INSURANCE COMPANIES DENIED MOTION TO DISMISS INSURANCE AGENT’S CLASS ACTION FOR IC MISCLASSIFICATION.  A Texas federal court has adopted a Magistrate Judge’s report and recommendation denying a motion to dismiss by a group of insurance companies seeking to dispose of an independent insurance agent’s proposed collective action seeking overtime under the Fair Labor Standards Act. The agent alleged that he and other similarly situated agents were misclassified as independent contractors.  The insurance companies argued that the plaintiff was not covered by the FLSA because he entered into an independent contractor agreement with Texas Farm Bureau Casualty Insurance Company (TFB) and other related insurance companies in the name of his corporation, Chris Ferguson Insurance Services, Inc., for whom he was the sole shareholder and president. The court rejected the companies’ argument that a person cannot be an employee for purposes of the FLSA simply because “the putative employer acquired the person’s labor through a contract with a business entity rather than the person.”  The carriers also argued in their motion to dismiss that, as a matter of law, the plaintiff was an independent contractor. The court denied that portion of the motion as well, stating that the agent had alleged in his complaint sufficient facts to demonstrate employee status: he had worked exclusively for the TFB Defendants for 12 years, was issued TFB business cards, had a TFB email address, and was “closely supervised” by TFB management. Ferguson v. Tex. Farm Bureau Bus. Corp., No. 17-CV-111 (W.D. Tex. Mar. 20, 2018).

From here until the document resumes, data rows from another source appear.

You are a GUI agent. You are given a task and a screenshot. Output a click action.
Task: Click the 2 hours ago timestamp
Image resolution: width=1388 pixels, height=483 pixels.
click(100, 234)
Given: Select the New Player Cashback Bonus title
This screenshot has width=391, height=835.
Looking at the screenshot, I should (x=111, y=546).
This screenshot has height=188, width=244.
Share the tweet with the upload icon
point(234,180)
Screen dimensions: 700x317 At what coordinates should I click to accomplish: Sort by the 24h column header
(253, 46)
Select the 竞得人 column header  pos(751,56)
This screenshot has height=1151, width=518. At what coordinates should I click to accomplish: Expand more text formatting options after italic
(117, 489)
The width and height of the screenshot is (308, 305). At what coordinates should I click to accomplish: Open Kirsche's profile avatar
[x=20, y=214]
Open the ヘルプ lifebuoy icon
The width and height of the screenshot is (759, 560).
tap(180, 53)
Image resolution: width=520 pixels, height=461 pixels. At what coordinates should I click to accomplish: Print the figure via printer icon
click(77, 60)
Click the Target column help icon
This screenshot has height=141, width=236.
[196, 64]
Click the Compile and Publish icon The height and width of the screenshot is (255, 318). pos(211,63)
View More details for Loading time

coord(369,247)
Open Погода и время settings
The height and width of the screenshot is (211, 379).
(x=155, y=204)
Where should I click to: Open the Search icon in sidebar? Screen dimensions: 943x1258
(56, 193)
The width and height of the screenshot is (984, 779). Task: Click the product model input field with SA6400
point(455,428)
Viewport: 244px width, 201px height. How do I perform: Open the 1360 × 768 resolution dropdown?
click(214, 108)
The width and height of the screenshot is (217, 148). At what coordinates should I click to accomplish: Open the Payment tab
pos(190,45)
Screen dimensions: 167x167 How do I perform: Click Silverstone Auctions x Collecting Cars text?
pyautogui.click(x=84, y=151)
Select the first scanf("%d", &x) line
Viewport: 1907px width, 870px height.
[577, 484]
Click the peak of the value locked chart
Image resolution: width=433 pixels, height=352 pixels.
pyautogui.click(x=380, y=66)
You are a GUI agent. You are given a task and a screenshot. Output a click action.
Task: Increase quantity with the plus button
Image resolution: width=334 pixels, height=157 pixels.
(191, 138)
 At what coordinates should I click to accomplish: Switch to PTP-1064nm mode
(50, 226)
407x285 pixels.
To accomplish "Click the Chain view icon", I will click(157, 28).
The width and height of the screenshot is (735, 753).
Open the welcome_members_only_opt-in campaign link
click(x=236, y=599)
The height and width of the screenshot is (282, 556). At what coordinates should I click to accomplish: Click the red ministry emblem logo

$4.59 MILLION JURY VERDICT IN FAVOR OF EXOTIC DANCERS APPROVED BY COURT IN IC MISCLASSIFICATION TRIAL.  A Pennsylvania federal judge approved a  jury’s verdict of $4.59 million in favor or a class of exotic dancers in suit brought against 3001 Castor Inc. d/b/a The Penthouse Club of Philadelphia, an adult entertainment club.  The lawsuit alleged nationwide collective claims under the FLSA to recover unpaid wages, as well as state wage/hour claims due to misclassification as independent contractors. The jury reportedly found that by obligating the dancers to pay certain fees for their shifts worked, the Club violated federal and state wage and hour laws and owed the dancers over $4 million in unpaid wages.  As we reported in our blog post of December 6, 2016, the Pennsylvania federal court had denied a motion by the Club seeking to decertify the case as a class action. The court determined that the dancers were similarly situated because all worked in the same location; all were advancing similar misclassification claims; all sought the same form of relief; and all were paid nothing by the Club and shared similar employment circumstances. The Club had argued on the merits that the monies received by the dancers from patrons were wages, but the court concluded they were tips. Additionally, the Club was found to have violated the FLSA by requiring the dancers to rent stage time from the Club for each shift; provide designated tips to the disc jockey, “house mom,” and podium host; and pay fines for violations of house rules. Verma v. 3001 Castor Inc., No. 13-cv-03034 (E.D. Pa. Mar. 23, 2018).